▸ EXERCISE DIRECTIONS
Starting with the line containing "Given: Click the" and going on through the line containing "(x=935, y=21)", present the material below as a numbered list, skipping any blank lines. Leave the pictures out of your answer.

▸ DATA FOR THE TASK
>> Start

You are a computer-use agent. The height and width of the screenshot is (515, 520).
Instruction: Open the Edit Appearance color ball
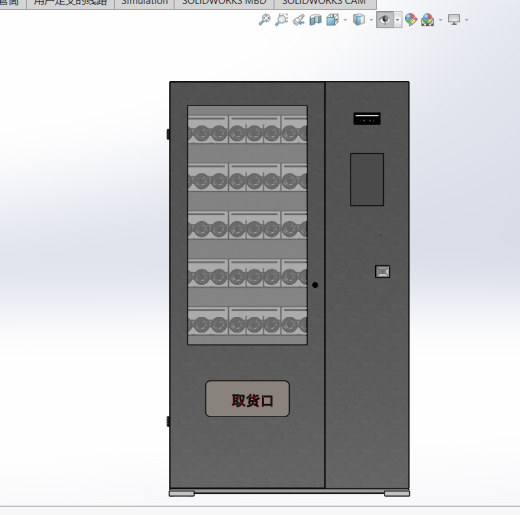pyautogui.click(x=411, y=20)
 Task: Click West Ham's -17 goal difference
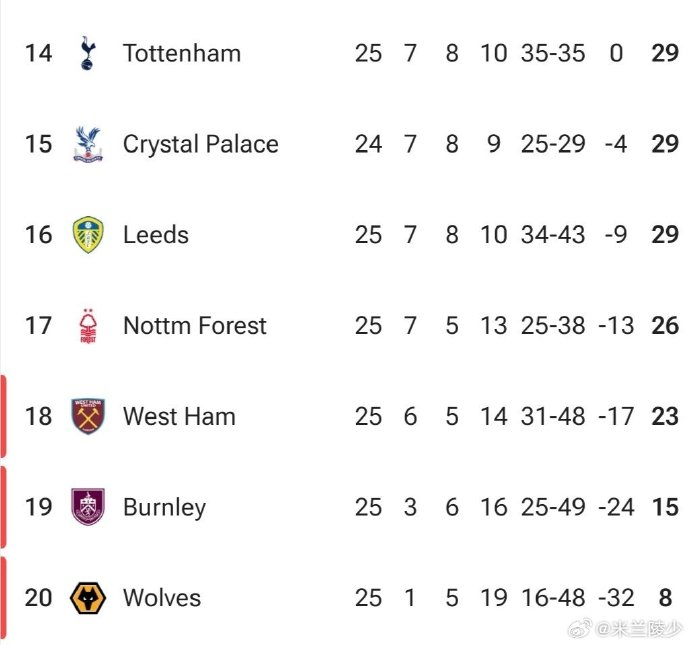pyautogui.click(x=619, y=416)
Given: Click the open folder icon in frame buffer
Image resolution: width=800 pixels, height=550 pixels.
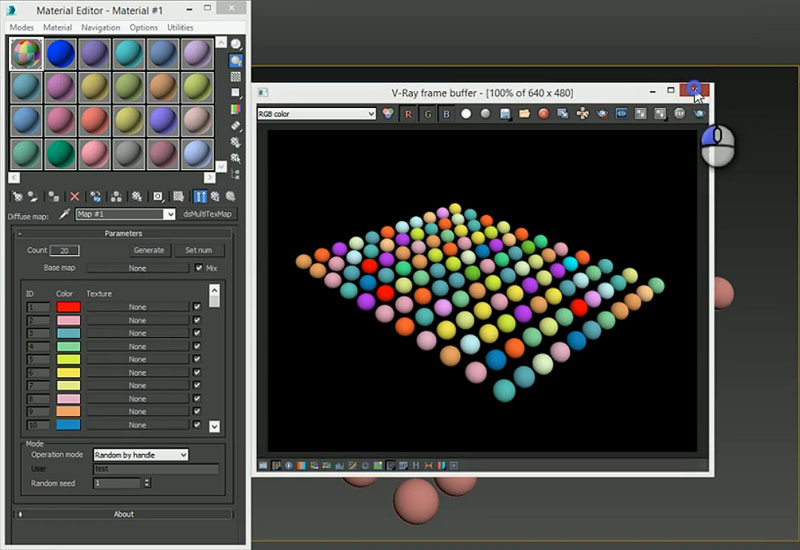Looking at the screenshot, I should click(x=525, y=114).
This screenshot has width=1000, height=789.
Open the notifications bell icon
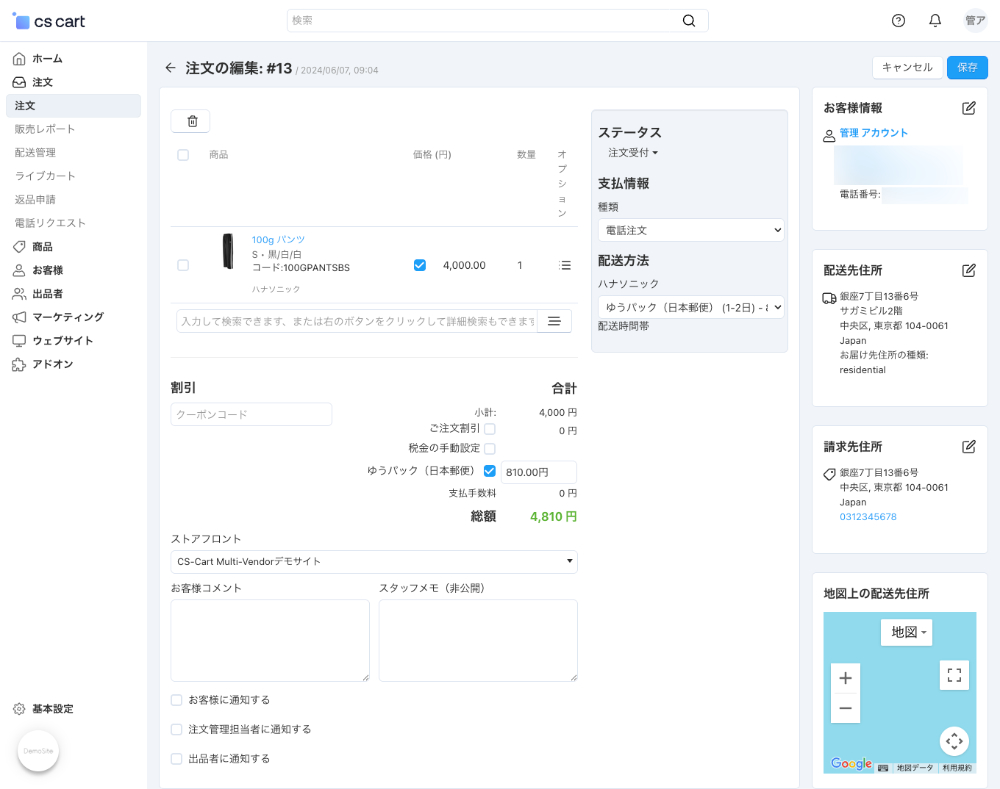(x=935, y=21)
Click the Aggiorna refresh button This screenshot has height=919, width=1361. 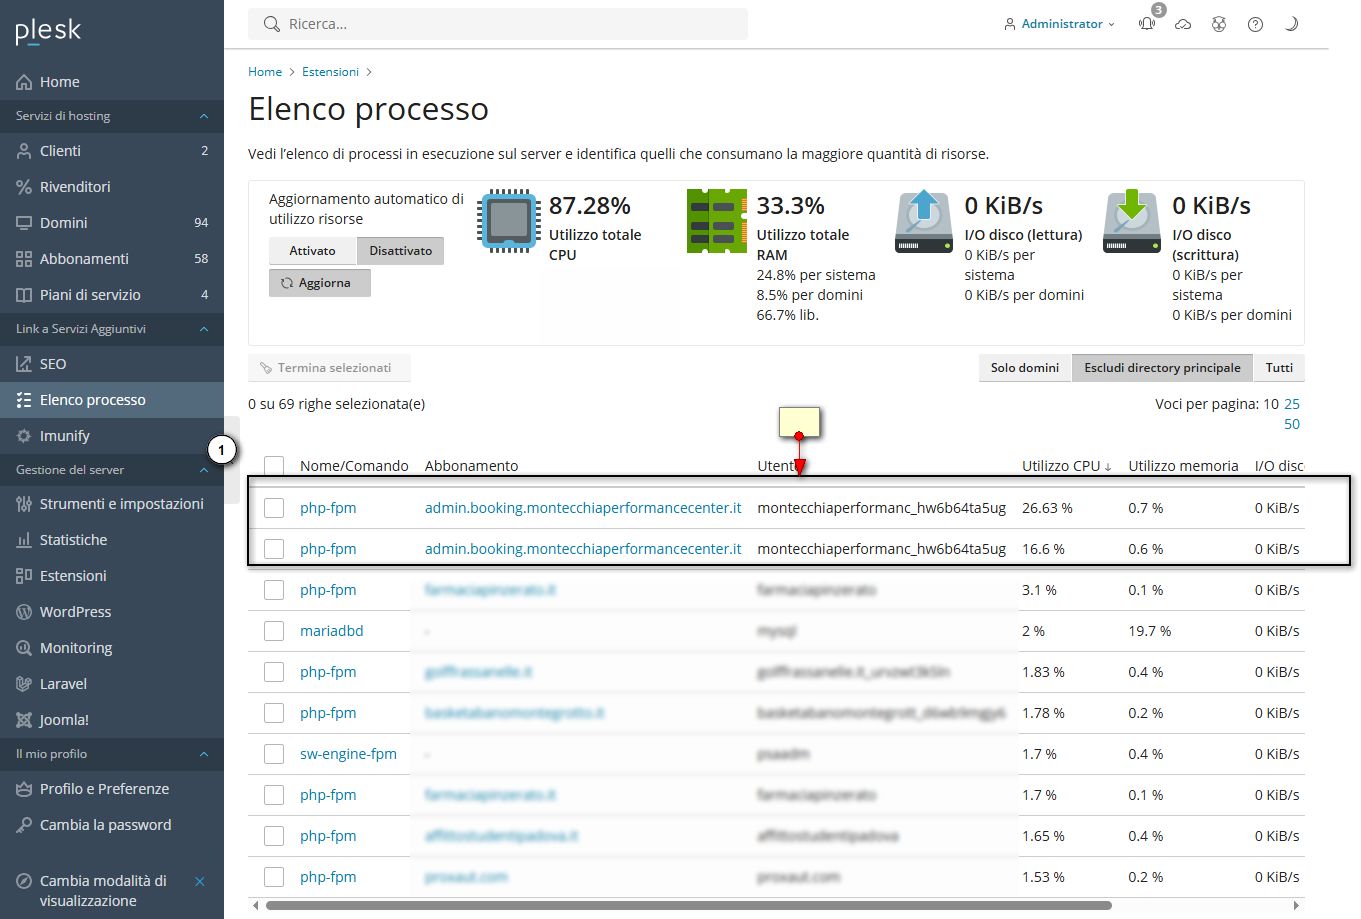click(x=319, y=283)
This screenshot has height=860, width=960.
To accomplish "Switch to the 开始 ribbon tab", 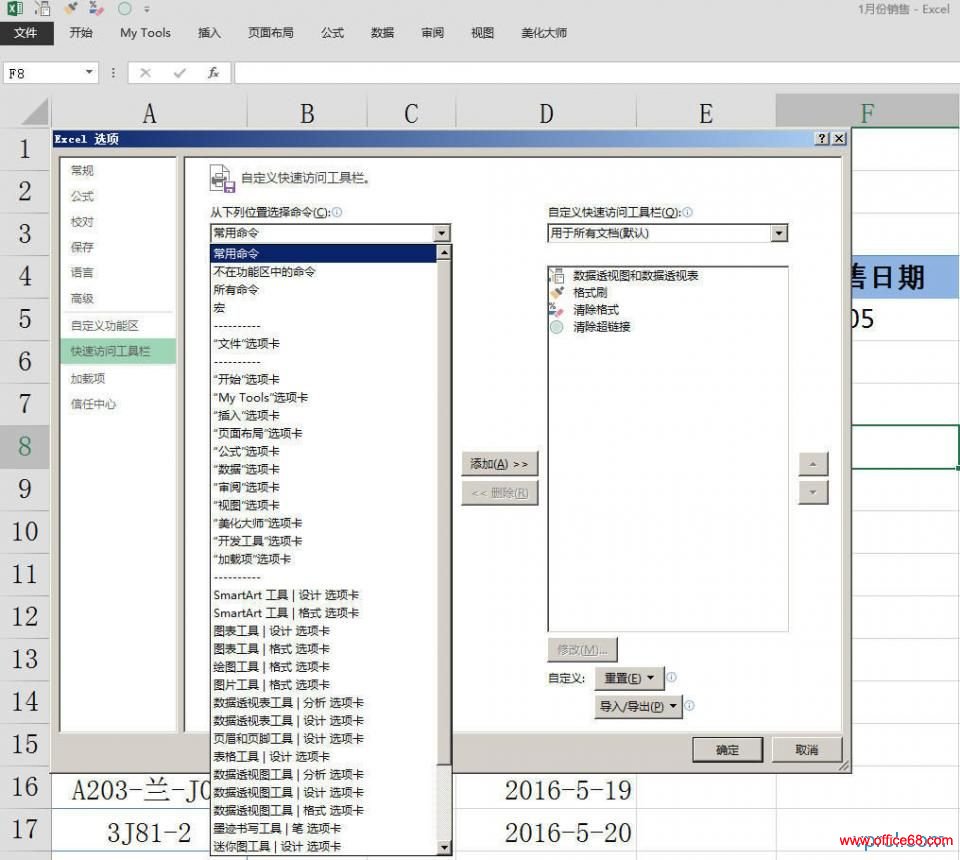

>> End

▸ EXERCISE RESULT
1. Given: Click the open folder icon in frame buffer
2. Image resolution: width=800 pixels, height=550 pixels.
3. Looking at the screenshot, I should click(x=525, y=114).
4. This screenshot has width=1000, height=789.
5. Open the notifications bell icon
6. (x=935, y=21)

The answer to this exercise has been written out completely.